3) Put clear escalation routes in place
When a customer is in vulnerable circumstances, the “right” next step can vary and might involve:
- a faster decision
- a different communication approach
- a welfare-led check-in
- prioritised appointment scheduling
- flexibility around temporary solutions
During surges, we make sure teams know: when to escalate, who to escalate to, what options are available and how to record rationale so decisions are consistent.
4) Make supplier journeys feel like one journey
In property claims, suppliers are often part of the experience and during surges, the quality of coordination matters even more.
The FCA’s work on claims handling arrangements notes the value of multi-faceted oversight (like QA checks, journey testing and structured supplier meetings) to proactively identify and address issues in third-party handling.
In plain terms: customers shouldn’t feel bounced around. Even when multiple parties are involved, the customer experience should feel joined up, accountable, and informed. That is where our claims management software Synergy Cloud and our Repair and Supplier Services Teams come into their own!
How technology helps without replacing human care
Good vulnerability support needs two things at the same time: human judgement and flexibility, and a system that makes it easy to capture, share and act on information.
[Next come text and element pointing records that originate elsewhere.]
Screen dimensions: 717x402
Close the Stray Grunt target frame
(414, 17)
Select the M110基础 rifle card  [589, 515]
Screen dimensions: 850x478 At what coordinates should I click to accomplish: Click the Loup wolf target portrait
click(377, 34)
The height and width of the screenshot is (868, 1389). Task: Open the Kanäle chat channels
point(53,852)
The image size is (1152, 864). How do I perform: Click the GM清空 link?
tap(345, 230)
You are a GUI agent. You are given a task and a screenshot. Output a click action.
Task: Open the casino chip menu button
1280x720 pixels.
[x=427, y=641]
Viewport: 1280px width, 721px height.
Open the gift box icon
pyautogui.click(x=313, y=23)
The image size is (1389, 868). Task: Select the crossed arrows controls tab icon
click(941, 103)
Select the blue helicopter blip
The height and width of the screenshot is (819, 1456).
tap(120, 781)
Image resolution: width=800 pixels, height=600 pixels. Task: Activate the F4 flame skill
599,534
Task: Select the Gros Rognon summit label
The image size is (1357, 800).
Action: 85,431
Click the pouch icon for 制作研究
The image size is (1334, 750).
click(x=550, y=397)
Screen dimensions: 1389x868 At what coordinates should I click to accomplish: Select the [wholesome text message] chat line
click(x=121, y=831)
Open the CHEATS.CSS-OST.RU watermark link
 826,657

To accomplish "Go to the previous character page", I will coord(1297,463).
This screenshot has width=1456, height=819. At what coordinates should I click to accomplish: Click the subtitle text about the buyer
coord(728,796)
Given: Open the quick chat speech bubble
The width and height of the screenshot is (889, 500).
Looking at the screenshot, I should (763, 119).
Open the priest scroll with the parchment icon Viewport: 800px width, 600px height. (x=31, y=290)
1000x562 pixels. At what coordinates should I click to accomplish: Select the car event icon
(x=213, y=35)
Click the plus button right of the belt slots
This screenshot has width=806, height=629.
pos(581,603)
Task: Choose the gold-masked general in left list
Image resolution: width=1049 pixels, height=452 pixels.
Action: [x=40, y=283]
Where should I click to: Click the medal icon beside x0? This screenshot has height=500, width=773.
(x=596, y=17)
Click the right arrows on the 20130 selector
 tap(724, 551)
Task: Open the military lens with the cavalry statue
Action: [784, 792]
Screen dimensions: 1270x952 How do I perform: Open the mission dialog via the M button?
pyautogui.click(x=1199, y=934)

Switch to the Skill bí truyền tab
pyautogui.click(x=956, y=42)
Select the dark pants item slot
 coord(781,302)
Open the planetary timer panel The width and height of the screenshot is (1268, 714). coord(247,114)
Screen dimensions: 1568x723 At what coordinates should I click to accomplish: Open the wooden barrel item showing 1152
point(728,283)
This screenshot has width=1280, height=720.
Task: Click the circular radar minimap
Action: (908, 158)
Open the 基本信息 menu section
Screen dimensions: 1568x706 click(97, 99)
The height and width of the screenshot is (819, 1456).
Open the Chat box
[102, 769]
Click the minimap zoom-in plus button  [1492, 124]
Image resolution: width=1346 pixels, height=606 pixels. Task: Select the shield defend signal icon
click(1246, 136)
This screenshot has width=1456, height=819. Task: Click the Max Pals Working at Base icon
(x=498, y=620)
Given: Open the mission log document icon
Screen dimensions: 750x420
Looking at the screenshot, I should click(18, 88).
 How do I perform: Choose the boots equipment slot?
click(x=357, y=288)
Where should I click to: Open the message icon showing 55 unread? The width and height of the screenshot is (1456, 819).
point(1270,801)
We use our claims platform Synergy Cloud to support this in practice. Every insurer’s approach to vulnerability differs – different indicators, different escalation paths, different customer-service philosophies. That’s why the platform’s vulnerability tooling is designed to be configurable and responsive, rather than forcing a one-size-fits-all model.
For example, the platform supports insurers to hold vulnerability information centrally across brands/lines of business so when a claim arrives, teams can be on the front foot and aware of relevant circumstances before the conversation starts, and able to share learning the other way when new information emerges during the claim.
What customers should experience if it’s working well
If we’re doing this properly, customers in vulnerable circumstances should notice:
- Clarity: what happens next, and when they’ll hear from us
- Continuity: fewer repeated questions and fewer handovers
- Control: choices in channel, pace, and who’s involved
- Care: practical adjustments that reduce stress (not just sympathetic language)
- Confidence: they feel listened to, and decisions are explained clearly
And if things don’t go to plan, the customer should still feel we’re owning the issue, keeping them informed, and putting it right.
Why this matters now
For us, the takeaway is simple: surge conditions are the moment where values and processes are tested. That’s when care has to be designed into every step of the journey – not bolted on afterwards.